At least the Bush administration is coming to an end ... and that used to fill me with relief. I've been worried about John McCain's apparent willingness to continue a hundred-year occupation of Iraq, which sounds like a hundred year war to me. But the Democrats seem to have a chance, even though the continuing contest probably damages their chances. And that used to strike me as a good thing, whether the winner were Barack Obama or Hillary Clinton.

And then Hillary Clinton answered a question about Iran. What would she do as president if Iran launched a nuclear attack on Israel. It says something about American politics that she wasn't asked what she would be if Israel launched a nuclear attack on Iran, although that's a more likely scenario. At the moment Israel is the only nuclear power in the Middle East.

Hillary Clinton's reply isn't entirely clear, though
this useful blog from The Times includes a video clip of the interview. She said: “I want the Iranians to know that if I’m the president, we will attack Iran. In the next 10 years, during which they might foolishly consider launching an attack on Israel, we would be able to totally obliterate them." Her words sound horribly as though she's considering a pre-emptive strike. And she doesn't bother to use the euphemism "collateral damage". She threatens a whole country and the 71 million people who live there with annihilation. That sounds like a war crime to me.

I'm in no position to campaign against Hillary Clinton.

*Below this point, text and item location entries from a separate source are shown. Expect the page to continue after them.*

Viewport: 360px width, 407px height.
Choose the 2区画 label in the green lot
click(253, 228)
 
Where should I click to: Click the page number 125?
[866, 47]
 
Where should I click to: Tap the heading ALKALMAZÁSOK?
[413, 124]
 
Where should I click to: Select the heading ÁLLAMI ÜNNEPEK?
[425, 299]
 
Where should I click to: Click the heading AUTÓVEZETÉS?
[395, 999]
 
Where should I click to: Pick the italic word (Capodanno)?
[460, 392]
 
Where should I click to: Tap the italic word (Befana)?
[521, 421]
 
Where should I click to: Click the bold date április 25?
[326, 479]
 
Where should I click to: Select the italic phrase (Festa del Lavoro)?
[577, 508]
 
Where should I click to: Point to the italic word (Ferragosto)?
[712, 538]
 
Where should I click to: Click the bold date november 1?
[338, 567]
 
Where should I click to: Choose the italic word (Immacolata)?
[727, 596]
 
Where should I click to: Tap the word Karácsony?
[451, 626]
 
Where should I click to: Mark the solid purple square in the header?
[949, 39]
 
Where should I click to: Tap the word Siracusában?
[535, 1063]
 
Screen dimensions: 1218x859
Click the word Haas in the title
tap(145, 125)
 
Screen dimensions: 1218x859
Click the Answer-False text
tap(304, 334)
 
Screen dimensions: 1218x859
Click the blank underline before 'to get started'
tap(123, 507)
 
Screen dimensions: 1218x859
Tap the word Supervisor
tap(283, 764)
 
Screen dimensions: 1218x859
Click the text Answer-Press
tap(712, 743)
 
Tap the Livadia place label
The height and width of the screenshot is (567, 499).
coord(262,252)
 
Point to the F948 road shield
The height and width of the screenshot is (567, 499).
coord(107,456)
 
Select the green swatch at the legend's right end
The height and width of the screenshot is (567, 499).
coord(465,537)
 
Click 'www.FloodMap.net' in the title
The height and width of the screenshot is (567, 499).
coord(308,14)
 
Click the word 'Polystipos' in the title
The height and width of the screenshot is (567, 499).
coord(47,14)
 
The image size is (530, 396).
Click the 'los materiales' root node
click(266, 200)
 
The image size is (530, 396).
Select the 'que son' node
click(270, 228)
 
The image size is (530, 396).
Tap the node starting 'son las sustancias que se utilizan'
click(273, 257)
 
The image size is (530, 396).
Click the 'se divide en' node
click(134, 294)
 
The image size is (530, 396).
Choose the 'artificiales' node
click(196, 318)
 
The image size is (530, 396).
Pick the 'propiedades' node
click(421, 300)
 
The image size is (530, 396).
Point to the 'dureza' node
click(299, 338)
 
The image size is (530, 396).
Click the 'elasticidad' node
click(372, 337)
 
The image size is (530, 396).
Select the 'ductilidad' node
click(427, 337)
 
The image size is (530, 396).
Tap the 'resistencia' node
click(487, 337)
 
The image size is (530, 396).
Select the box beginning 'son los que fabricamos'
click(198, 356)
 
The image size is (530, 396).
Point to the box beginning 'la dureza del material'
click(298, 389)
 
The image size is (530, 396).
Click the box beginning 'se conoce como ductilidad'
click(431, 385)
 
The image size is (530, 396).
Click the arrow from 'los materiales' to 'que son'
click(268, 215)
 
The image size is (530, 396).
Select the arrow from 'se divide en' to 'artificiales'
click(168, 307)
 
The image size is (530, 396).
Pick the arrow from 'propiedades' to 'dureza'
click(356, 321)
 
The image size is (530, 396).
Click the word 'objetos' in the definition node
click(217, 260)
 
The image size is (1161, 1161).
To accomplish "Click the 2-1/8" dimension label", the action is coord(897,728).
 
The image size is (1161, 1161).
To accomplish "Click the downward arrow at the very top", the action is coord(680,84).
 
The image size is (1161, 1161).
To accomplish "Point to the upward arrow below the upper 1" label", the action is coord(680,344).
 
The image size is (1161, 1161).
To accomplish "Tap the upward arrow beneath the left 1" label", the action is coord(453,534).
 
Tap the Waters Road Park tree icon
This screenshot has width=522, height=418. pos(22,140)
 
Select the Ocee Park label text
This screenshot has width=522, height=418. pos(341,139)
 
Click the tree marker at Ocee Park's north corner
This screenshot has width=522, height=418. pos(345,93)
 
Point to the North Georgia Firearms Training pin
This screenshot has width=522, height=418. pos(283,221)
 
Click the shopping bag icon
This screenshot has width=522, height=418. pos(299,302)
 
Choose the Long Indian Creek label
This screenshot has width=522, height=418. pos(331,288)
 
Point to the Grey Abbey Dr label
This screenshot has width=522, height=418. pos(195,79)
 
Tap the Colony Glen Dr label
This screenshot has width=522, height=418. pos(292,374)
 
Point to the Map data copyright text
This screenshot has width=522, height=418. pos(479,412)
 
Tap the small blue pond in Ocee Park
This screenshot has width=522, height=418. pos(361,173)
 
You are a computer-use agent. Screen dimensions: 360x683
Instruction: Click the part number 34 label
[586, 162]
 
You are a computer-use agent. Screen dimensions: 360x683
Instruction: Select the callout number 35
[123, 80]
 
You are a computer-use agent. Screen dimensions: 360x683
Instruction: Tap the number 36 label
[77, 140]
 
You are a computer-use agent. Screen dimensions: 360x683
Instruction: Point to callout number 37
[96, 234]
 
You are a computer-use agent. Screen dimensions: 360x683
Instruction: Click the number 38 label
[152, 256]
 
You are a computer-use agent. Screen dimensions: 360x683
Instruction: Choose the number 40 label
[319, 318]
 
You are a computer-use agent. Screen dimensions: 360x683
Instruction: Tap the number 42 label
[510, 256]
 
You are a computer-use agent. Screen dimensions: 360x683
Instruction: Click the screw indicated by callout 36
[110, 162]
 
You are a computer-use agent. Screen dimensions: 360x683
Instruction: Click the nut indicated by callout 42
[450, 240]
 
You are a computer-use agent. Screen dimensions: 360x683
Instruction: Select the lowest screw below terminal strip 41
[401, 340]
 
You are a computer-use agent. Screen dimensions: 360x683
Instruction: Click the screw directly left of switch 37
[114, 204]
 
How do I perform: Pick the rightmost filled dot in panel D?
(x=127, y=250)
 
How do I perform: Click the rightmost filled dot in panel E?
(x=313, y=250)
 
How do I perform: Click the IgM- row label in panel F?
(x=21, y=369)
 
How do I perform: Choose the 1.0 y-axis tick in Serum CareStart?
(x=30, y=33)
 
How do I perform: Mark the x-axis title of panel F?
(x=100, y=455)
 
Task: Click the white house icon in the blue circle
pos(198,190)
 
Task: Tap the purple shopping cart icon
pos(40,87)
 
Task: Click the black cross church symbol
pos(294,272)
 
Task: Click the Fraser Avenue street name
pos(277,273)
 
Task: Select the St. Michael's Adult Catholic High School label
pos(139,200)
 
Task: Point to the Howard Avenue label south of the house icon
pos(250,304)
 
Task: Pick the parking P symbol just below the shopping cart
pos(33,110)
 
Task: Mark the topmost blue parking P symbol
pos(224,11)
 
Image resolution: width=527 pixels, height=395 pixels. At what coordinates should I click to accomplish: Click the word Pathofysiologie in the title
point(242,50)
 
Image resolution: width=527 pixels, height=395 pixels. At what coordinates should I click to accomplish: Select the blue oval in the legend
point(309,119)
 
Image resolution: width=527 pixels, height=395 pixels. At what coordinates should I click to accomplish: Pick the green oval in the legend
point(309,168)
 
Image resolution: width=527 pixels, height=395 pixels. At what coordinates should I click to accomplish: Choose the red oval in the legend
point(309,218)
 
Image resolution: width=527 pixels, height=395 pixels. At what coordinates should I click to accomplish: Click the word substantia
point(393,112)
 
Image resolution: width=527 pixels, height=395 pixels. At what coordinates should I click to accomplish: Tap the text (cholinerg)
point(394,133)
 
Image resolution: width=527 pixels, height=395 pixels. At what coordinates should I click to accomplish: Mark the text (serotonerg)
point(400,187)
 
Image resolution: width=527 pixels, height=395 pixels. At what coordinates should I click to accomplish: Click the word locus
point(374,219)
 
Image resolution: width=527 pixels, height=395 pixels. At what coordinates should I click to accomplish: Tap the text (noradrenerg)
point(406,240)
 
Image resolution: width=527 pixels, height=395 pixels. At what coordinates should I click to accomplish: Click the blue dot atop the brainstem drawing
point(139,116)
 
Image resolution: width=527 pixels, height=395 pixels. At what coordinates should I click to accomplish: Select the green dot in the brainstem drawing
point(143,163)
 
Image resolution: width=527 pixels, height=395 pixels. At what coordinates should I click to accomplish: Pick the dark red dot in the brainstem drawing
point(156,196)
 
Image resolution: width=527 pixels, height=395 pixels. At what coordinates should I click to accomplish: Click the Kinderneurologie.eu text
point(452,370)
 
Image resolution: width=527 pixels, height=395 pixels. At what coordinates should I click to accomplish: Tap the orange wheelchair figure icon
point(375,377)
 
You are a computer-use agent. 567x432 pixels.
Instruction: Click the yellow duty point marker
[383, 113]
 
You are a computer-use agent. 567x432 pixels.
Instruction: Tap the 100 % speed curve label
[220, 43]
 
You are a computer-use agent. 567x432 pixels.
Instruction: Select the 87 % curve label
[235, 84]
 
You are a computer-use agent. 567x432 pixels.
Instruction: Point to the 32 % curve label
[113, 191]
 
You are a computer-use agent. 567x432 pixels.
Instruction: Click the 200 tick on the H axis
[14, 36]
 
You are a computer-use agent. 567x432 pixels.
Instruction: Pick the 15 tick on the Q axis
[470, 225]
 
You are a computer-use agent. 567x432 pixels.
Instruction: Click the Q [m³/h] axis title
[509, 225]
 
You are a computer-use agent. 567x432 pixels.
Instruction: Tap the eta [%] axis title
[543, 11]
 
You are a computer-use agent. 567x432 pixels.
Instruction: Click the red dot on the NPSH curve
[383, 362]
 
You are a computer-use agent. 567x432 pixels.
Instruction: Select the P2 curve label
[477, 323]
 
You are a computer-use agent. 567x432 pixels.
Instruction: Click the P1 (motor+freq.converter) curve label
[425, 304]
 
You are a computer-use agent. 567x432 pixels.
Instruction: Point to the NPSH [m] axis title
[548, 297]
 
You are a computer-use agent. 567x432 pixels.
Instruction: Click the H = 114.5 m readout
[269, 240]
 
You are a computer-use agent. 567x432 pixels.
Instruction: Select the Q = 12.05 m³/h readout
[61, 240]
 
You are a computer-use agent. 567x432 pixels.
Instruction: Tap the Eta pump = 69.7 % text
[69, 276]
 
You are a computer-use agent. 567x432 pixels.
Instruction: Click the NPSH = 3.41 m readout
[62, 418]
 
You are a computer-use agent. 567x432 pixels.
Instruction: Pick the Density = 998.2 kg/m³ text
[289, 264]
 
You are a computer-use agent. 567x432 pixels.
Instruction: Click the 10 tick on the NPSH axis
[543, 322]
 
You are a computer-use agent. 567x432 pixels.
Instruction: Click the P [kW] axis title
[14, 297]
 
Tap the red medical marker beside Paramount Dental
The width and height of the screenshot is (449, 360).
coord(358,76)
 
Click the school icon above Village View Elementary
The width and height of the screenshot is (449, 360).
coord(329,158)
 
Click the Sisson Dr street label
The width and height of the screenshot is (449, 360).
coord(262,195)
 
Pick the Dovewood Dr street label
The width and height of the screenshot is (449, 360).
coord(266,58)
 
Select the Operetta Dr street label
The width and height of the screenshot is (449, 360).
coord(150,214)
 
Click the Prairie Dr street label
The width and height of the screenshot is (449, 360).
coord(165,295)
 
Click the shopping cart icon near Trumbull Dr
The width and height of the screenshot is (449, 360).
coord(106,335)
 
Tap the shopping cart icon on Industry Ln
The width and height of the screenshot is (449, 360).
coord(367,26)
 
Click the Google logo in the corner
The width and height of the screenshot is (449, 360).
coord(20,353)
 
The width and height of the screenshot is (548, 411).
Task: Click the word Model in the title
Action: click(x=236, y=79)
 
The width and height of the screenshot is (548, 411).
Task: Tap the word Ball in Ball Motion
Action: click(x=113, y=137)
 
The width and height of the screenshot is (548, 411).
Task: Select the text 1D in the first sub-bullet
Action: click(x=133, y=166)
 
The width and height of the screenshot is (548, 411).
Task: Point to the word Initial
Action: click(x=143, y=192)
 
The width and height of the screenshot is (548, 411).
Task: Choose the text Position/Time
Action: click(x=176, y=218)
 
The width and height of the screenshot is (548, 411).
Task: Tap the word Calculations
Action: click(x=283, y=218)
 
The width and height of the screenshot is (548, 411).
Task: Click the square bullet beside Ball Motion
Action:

Although Britain feels increasingly like a United States colony, I can campaign only for and against my own elected representatives. But I'm angry that Hillary Clinton, whose supporters proclaim that she is the great hope of feminism, can advance such views.

Hillary's supporters often charge women who oppose her with betrayal of feminism. When I was involved in the Women's Movement, it was concerned with the rights of all women, not just Americans. I don't see how any feminist can vote for a candidate who threatens the "obliteration" of millions of women with their children and families.

The picture is of Nagasaki, by the way - before and after the single nuclear bomb was dropped. Nuclear weapons were smaller then.


quakerdave said...

Yes, and Mrs. Clinton wants us all to know that she has no qualms about "obliterating Iran" should they misbehave.

perhaps she needs to visit Hiroshima and the memorials there...

Kathz said...

I felt a bit hesitant about posting comments on the U.S. elections but the result is going to affect us - and the rest of the world.